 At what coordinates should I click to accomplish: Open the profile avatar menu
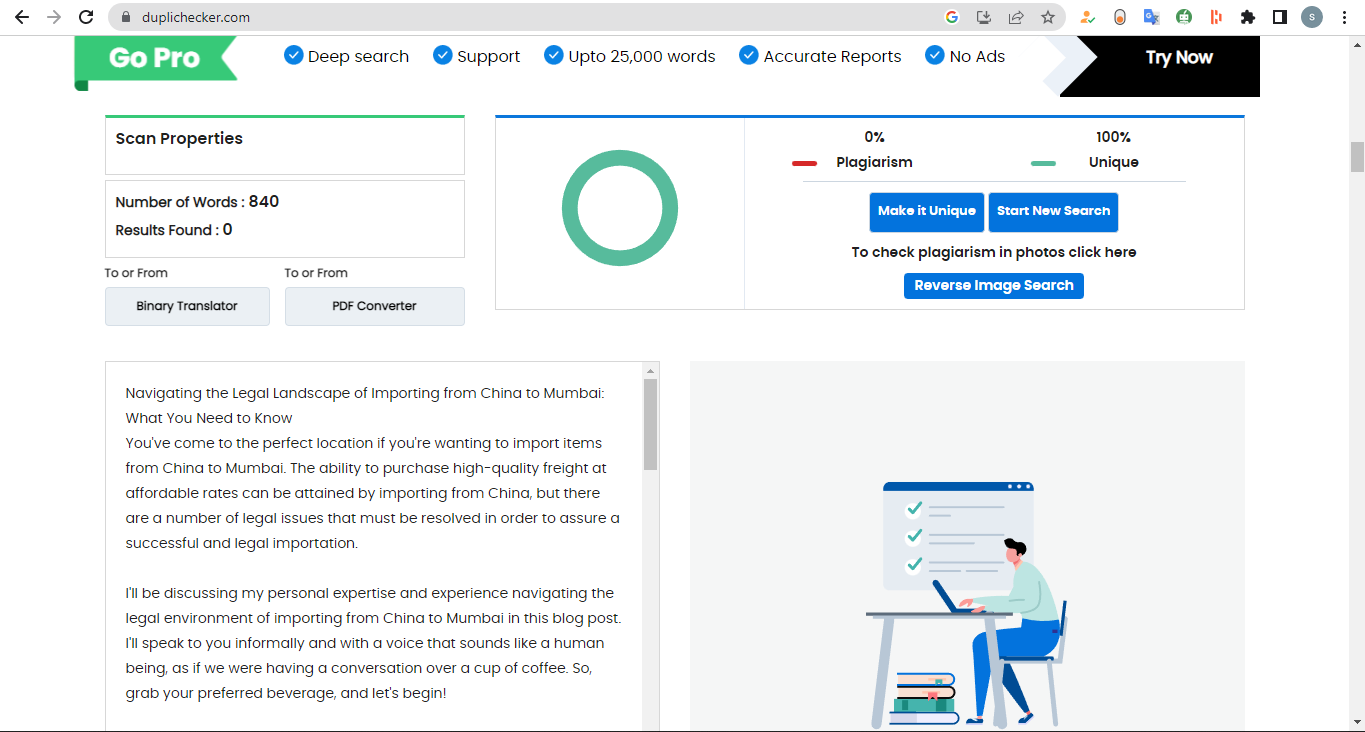(x=1312, y=17)
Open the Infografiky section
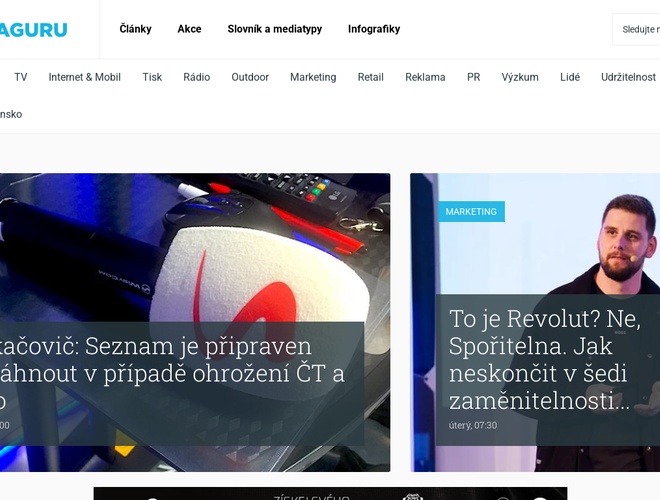This screenshot has height=500, width=660. click(x=374, y=29)
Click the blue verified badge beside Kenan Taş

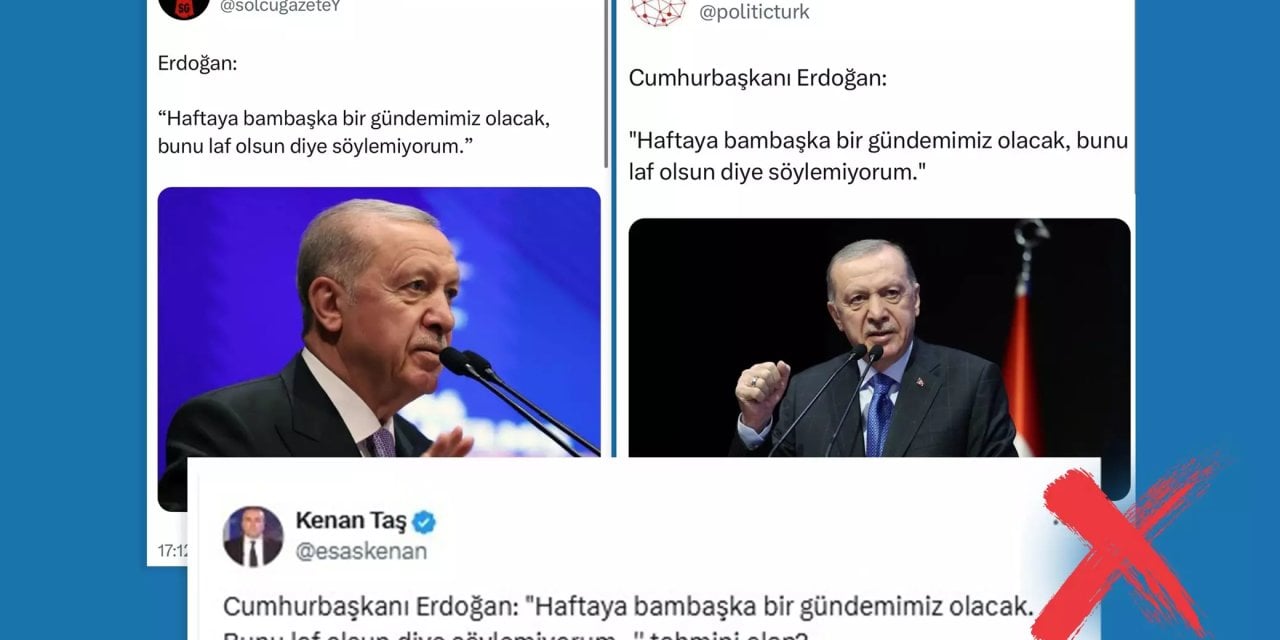click(424, 521)
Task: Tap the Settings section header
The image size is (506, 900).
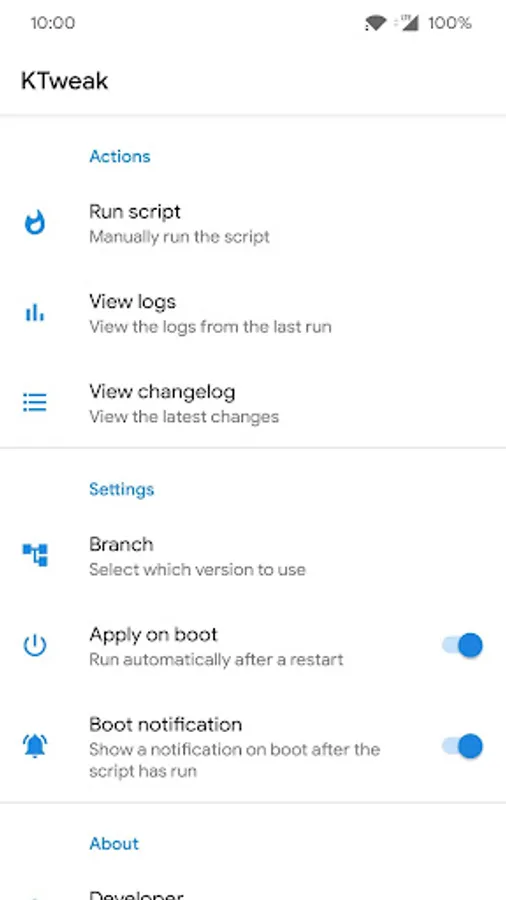Action: 122,489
________
**What the task asks:** This calls for each record above to be set down exactly, with the images skipped.

**Expected answer:**
 At what coordinates should I click to accomplish: Open the profile avatar menu
(x=1312, y=17)
Open the Infografiky section
This screenshot has height=500, width=660. click(x=374, y=29)
Click the blue verified badge beside Kenan Taş

click(424, 521)
Task: Tap the Settings section header
The image size is (506, 900).
Action: 122,489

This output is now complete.